Football fans in the UK would typically be basking in the sunshine and watching the World Cup at this time of year, but for a change, we have to wait another five months for the biggest prize in the sport.
This year's World Cup will take place in Qatar, but the excitement is building after the conclusion of the recent qualifiers and opening games of the Nations League.
Some fans have better memories than others, and for England fans, 22nd June is a day to forget when it comes to football as we take a look at some of the greatest World Cup moments.
Iconic moments and Diego Maradona go hand in hand, pardon the pun, and the Argentinean is known for multiple World Cup memories, sadly not all of them with his feet.
At the Estadio Azteca in Mexico City, Maradona scored what many consider to be the greatest goal of all time against England in the quarter-finals of the World Cup.
The maestro picked the ball up inside his own half and beat anyone who dared to try and tackle him before drifting past Peter Shilton and slotting the ball home.
Maradona made the entire move look effortless, but he sadly will be remembered for all the wrong reasons during that game, that is unless you are Argentinean.
36 years ago, on Wednesday, Maradona put himself in the history books as he crushed England's dreams on the biggest stage of all.
Sadly, it wasn't for his memorable solo goal but for his act of cheating four minutes before he killed the game with his brilliance.
After a defensive mix-up, the ball was deflected up in the air between Shilton and Maradona, with the latter using his hand to punch the ball into the net.
Despite the protests, the officials didn't see anything, and the rest, as they say, is history.
The iconic photo of the combative former Napoli player using his hand will send shivers down the spine of Shilton forever, but it proved so crucial in the end.
Maradona and co went all the way in the competition, reaching the final before beating West Germany 3-2.
Like Maradona, Brazilian legend Pele is widely regarded as one of the best footballers of all time, and he holds a Guinness World Record for scoring 1,279 goals in 1,363 matches, although that does include friendly games.
Pele won the first of his three World Cups in 1958, but it was in 1970 that he and his teammates rose to superstardom.
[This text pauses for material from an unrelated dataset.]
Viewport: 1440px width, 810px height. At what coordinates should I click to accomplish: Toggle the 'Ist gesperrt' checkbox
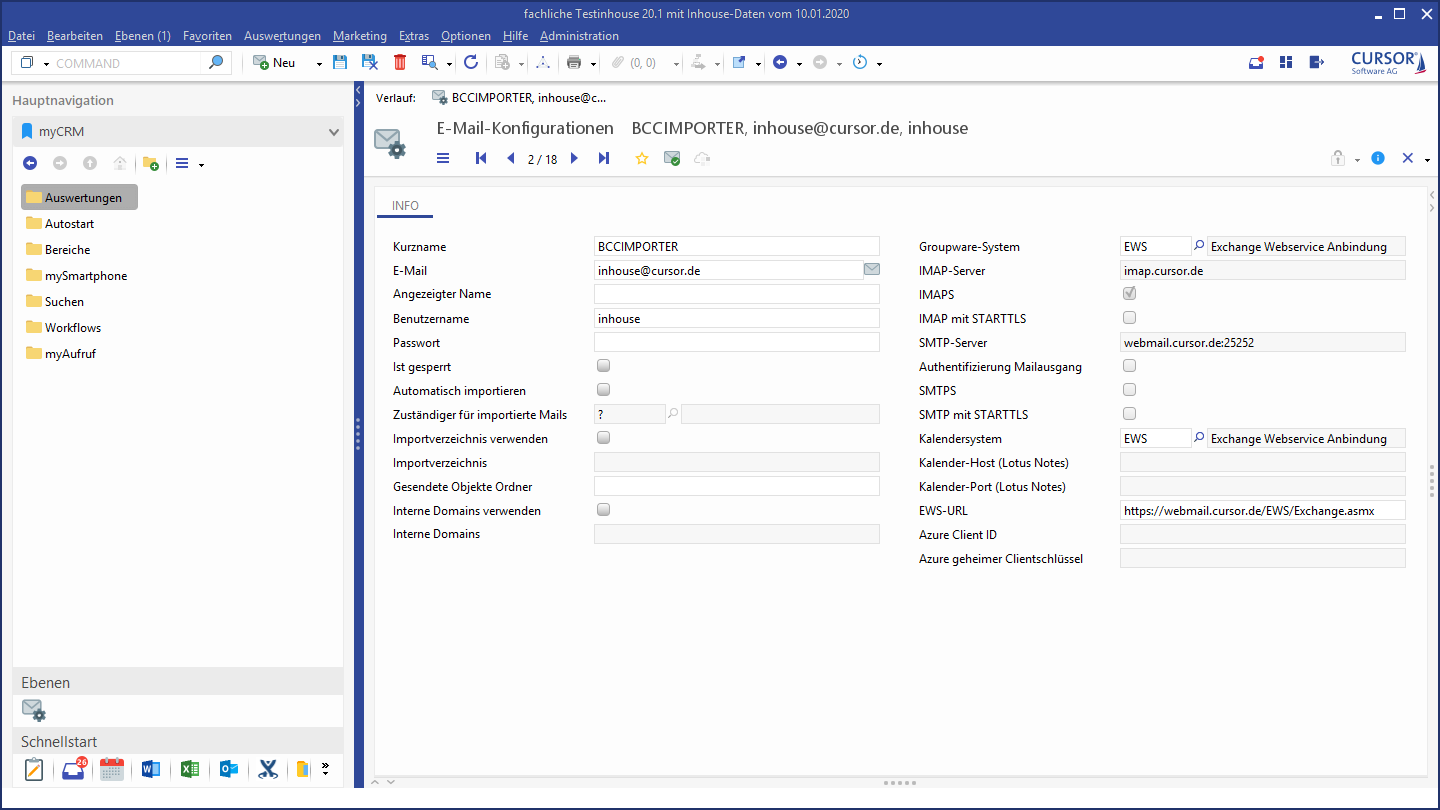[603, 366]
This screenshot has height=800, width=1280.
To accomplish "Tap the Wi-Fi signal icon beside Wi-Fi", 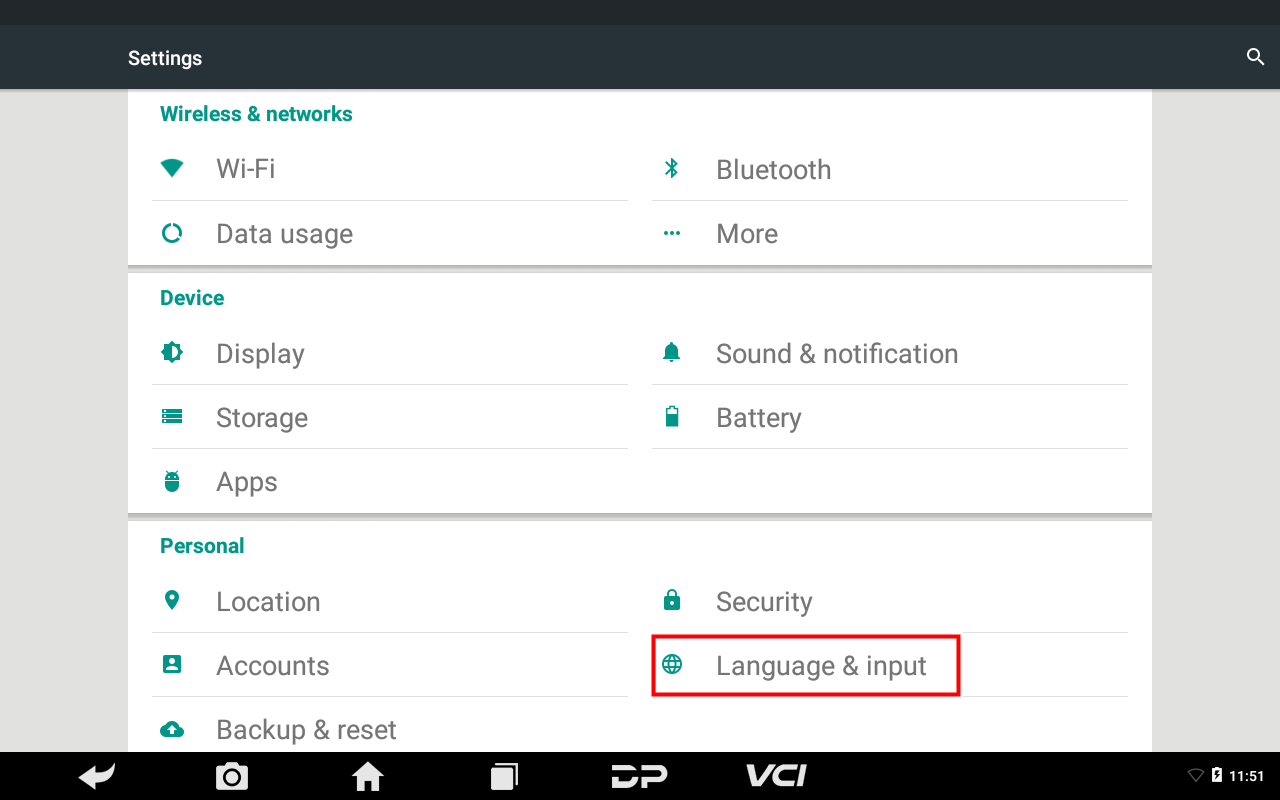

In 1958 he was only 17 when he scored a hat-trick to help his team reach the final, while in 1970, millions of fans around the globe watched on in awe.
The 1970 World Cup was the first to be broadcast worldwide in colour and fans will remember watching the Selecao cruise their way around the park, mainly thanks to the brilliance of their inconic number 10.
The 1970 World Cup belonged to Brazil, and their winning squad could be the best to ever play in a final.
While they got the better of their rivals in the end, England's Gordon Banks did have a moment of joy to celebrate during the group stages.
The former Leicester City and Stoke City stopper kept Pele at bay with one of the best saves ever seen at a World Cup. The Brazilian appeared destined to score when heading the ball into the floor, but Banks somehow got across to his right and flicked the ball over the crossbar and away from danger.
England went on to lose the match 1-0, but Banks' save will never be forgotten.
Italy won their third World Cup at the 1982 tournament in Spain, with 14 cities hosting some memorable matches.
The Azzurri actually finished second in their group behind Poland, but they rallied to get revenge over the Poles in the semi-finals.
They then scored three goals in the final against West Germany to get their hands on the trophy, with Paolo Rossi scoring his sixth and final goal of the tournament.
While Rossi won the vote for the tournament's best player, it was Tardelli's strike that everyone remembers.
Tardelli scored the second of Italy's goals, but the emotion got the better of him. He ran towards the Italian bench in a moment of euphoria and he later admitted it was everything he had dreamed of.
When asked about the goal, Tardelli said: "After I scored, my whole life passed before me - the same feeling they say you have when you are about to die.
"The joy of scoring in a World Cup final was immense, something I dreamed about as a kid, and my celebration was a release after realising that dream. I was born with that scream inside me; that was just the moment it came out."